El mirador está construido de forma arbitraria. Es un compendio, pero incompleto, de cámaras, miradas, atracciones repentinas, frases que se cruzan dejando un rastro en el cielo del paladar parecido al de los aviones a reacción en el cielo de la realidad.
Cada párrafo debería estar anclado en el anterior con una lógica aplastante, que nadie pudiera rebatir, o que nadie pudiera descartar sin presentar antes argumentos más sólidos, sin coger por los cuernos tus presuntas razones y retorcerlas hasta que el toro de la lógica (si fuera aceptable esa metáfora) doble el espinazo o al menos las manos. ¿Tienen los toros manos?
Es peligroso asomarse, decían las plaquitas de aluminio atornilladas a las ventanillas de los viejos trenes españoles con los que aprendíamos geografía política, acentos, retazos de un paisaje trabajado hasta la extenuación por los noventayochistas, antecesores y denigradores. También sirve para ahora mismo: para este viaje en avión sobre la noche europea que transcurre entre Múnich y Madrid, por ejemplo.
El estanque es una lámina de estaño y conjeturas. Fue prácticamente la primera estampa que me vino a los ojos en cuanto abrí la ventana de nuestra habitación en el balneario de Mondariz. Servía a diferentes propósitos. Era una imagen que podría ponerse literalmente al servicio del realismo, con los riesgos de sacarla fuera de contexto, o de utilizarla como portada para una reedición de cuentos modernistas, un poemario de los que urdía la adolescencia cuando le atribuíamos un prestigio a todas luces inmerecido, e incluso, como acabé pensando pocas semanas después, para volver sobre uno de los motivos que inspiraron inicialmente este blog: la sociedad del espectáculo, el espectáculo de los medios, la degeneración de la prensa en España.
Es necesario saber de antemano por qué quieres hacerlo, para no caer en el peligro de la divagación. Incrustado entre dos pasajeros que conocen mi idioma, en la fila 20 de un avión de la compañía Lufthansa, escribo tratando de no mirar a los lados. El que está clavado a mi izquierda lee el diario El Mundo, y podría molestarse si se diera cuenta de que estoy escribiendo acerca de esa menudencia. Cuando el pasajero sentado a mi derecha, el que disfruta de la ventanilla que da a la noche oscura de Europa (son las ocho y diez de la tarde), le preguntó si le podía prestar el periódico, su propietario se lo dio no sin antes advertirle que quería leer la página por la que lo tenía abierto. Como si corriera riesgo de que la arrancara. Respondió el último en llegar bromeando, y hasta le propuso resumírselo. Me picó la curiosidad, como es lógico, y espié disimuladamente el avance por las páginas de la sección de Nacional del diario sin escrúpulos (donde sabía que estaba el quiz) para ver de qué trataba el asunto. No tuve que esperar demasiado tiempo: el lector no leía, hojeaba. El titular ocupaba tres columnas en una página impar, y la noticia (una forma de llamar a las cosas que no sabemos lo que son) decía que Federico Jiménez Losantos involucraba a los servicios secretos en el 11-M. One more time! O: One more time?
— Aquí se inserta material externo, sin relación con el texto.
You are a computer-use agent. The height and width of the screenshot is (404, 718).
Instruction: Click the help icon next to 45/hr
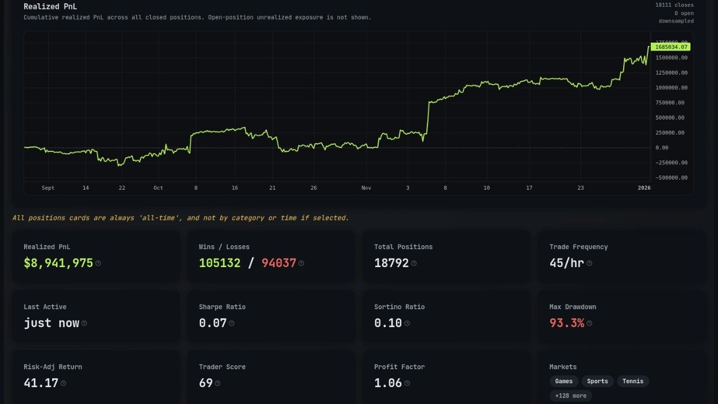point(589,263)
La niebla teje y desteje la alameda, la que configura como una altísima empalizada vegetal el fondo del encuadre, una hilera de árboles enjutos, desnudos, con el estoicismo con que suelen disponerse a atravesar los inviernos de Galicia, y más en una región como la de Mondariz Balneario, donde abundan las corrientes de agua, los ríos briosos, y las nieblas. La niebla teje y desteje, también las certezas, lo que ha dado lugar a toda una antropología local que con mayor o mejor fortuna ha acabado convirtiéndose en rasgo y hasta en subproducto de la identidad.
A pesar de que en mi papel de editor de esta página alguna vez me he atrevido a reprochar a algunos de mis compañeros de bitácora sus devaneos con la poesía, yo mismo caigo de vez en cuando en ese vicio no sé hasta qué punto nefando. Para esta noche de marzo había previsto volver a caer en la tentación. La fotografía parecía propiciar esa deriva. Pero el tener que verme obligado a escribir en estas circunstancias, tan expuesto al escrutinio ajeno, a la mirada oblicua de dos desconocidos que hablaban mi idioma (los párrafos han ido cayendo como la arena en la ojiva inferior de un reloj de arena, y parece que ninguno de mis compañeros de viaje reparó en que estaban siendo utilizados para rellenar este vagón vacío, esta forma de tantear la oscuridad, las ocurrencias, el papel de los periódicos, lo que acaso esperan los lectores, esos visitantes hipotéticos de una casa deshabitada), preferí no caer en el impudor de escribir un poema. Por el temor de ser examinado. Como si las líneas cortas dejaran demasiada carne a la intemperie. Como si fuera un strip-tease silencioso en un club con solo dos clientes y al terminar la función tuviera que compartir mesa, copa y conversación. Demasiado incluso para mi tendencia natural al exhibicionismo.
Termino con la misma pregunta que me hice en el tramo entre Budapest y Múnich, cuando estaba decidido a meter los dos pies en el estanque de la poesía, en esa lámina de estaño que refleja una hilera de árboles desnudos.
¿Quiénes somos cuando nos acostamos
sin que la fiebre
ni la conciencia
nos exija presentar cuentas
de lo escrito, de lo omitido, de lo olvidado?
Hay una cancela entre el estanque, el proyecto de alameda, la fraga invisible, la cuesta que asciende mansa hasta la capilla cerrada a cal y canto, la niebla que se casa con la noche, esa luz que no vacila, que parece una conjetura, una apelación a la cordura, a la razón que explique por qué la estampa nos cautivó. Conviene reparar en la cancela abierta, en la hojarasca, en la lasitud de la hora reflejada en la lámina cobriza.
¿Quiénes somos cuando nos levantamos sin que la memoria saque consecuencias de la noche pasada, de lo que recordamos del sueño? A nadie más que a nosotros mismos interesan nuestros sueños, y no siempre. Todavía queda viaje. El capitán acaba de anunciar que sobrevolamos la ciudad de Toulouse. El mirador se cierra por esta noche.